In 1920, in a jaw-droppingly unethical experiment that's mainly remembered today as an example of how not to conduct a psychological study, John B Watson set out to prove a point about fear – using, as his guinea pig, an eight-month-old boy in a Baltimore hospital. Little Albert, as he became known, was taught to associate a white rat with a terrifying sound – a steel bar was struck with a hammer behind his back whenever he reached towards the animal – until, the story goes, he was terrified of anything white and furry: dogs, a coat, Watson in a Santa Claus costume. (Watson, apparently, intended to reverse the effect, but Albert was removed from the hospital before he could do so.) It would be entertaining to propose something similar to a university ethics committee today: they'd spring from their seats in horror, like Little Albert seeing a sheepskin rug.
In fact, most of the details of Little Albert's "conditioning" have since been thrown into doubt. But something not too dissimilar afflicts many of us. When an experience gets associated with acute bad feelings, especially in childhood – being around dogs, say, or swimming pools, or moving house or money troubles – that category of thing can become fearsome for ever. But there's an additional twist I hadn't considered until I encountered it recently on the rationality blog lesswrong.com, where it's termed an "ugh field": what if one effect of finding some area of life particularly stress-inducing is that we get conditioned into not even thinking about it at all?
"A problem with the human mind is it's a horrific kludge that will fail when you most need it not to," writes one Less Wrong blogger, who argues that ugh fields are a case in point: "If a person receives constant negative conditioning via unhappy thoughts whenever their mind goes into a certain zone of thought, they will develop a psychological flinch mechanism around the thought."

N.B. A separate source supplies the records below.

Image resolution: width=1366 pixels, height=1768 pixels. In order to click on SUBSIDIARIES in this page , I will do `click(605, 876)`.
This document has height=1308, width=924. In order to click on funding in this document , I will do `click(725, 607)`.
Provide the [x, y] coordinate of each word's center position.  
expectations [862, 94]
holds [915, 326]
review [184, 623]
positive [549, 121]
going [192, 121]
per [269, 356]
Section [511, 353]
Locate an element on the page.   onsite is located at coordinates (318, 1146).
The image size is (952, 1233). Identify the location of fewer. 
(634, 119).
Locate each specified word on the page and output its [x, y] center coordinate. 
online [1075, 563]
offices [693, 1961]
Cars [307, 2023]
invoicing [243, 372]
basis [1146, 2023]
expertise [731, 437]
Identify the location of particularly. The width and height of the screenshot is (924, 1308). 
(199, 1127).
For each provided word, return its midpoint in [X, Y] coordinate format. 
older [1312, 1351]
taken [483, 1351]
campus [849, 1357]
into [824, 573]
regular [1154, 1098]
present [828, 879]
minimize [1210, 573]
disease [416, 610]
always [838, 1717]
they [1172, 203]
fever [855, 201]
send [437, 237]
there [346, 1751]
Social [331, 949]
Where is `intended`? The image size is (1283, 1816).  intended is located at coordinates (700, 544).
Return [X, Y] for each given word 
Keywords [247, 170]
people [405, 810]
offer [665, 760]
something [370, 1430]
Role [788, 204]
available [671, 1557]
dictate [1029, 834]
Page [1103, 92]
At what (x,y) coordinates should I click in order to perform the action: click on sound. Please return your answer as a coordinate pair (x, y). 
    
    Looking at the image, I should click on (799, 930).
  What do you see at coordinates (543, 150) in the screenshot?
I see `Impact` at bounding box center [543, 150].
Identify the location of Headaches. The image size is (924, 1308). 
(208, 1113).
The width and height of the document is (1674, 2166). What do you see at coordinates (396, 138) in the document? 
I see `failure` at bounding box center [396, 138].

Suppose, in early adulthood, you have a few bad experiences with missed credit card bills and penalty fees. A rational person might resolve to think more about bills in future, to avoid repeat problems. But a fear-conditioned mind, erecting an ugh field around the subject, might become more forgetful with money, to avoid experiencing the emotions associated with the thought, thus making matters worse. (Another example: many people fail to take medicines they've been prescribed for life-threatening conditions. Could it be because they'd rather avoid thinking about having a life-threatening condition – even if that puts their lives at risk?) Worse, if the ugh field hypothesis is correct, the "flinch" occurs, by definition, before the thought enters your conscious mind. So even someone sincerely dedicated to confronting (say) their issues with money won't have the opportunity: the ugh field will have screened it out pre-emptively.
This is all highly dispiriting, except in so far as it highlights a broader truth about fear: we're not really afraid of events, but of experiencing the emotions associated with them. ("I'm only ever afraid of a feeling, never a task," is how the blogger David Cain applies this to procrastination at raptitude.com – see is.gd/t3cRPZ.) Which is actually liberating, since the prospect of experiencing an unpleasant emotion is almost always more palatable than the prospect of Something Really Bad happening. If you can tolerate the feeling of "ugh", there's not much you can't tolerate in life.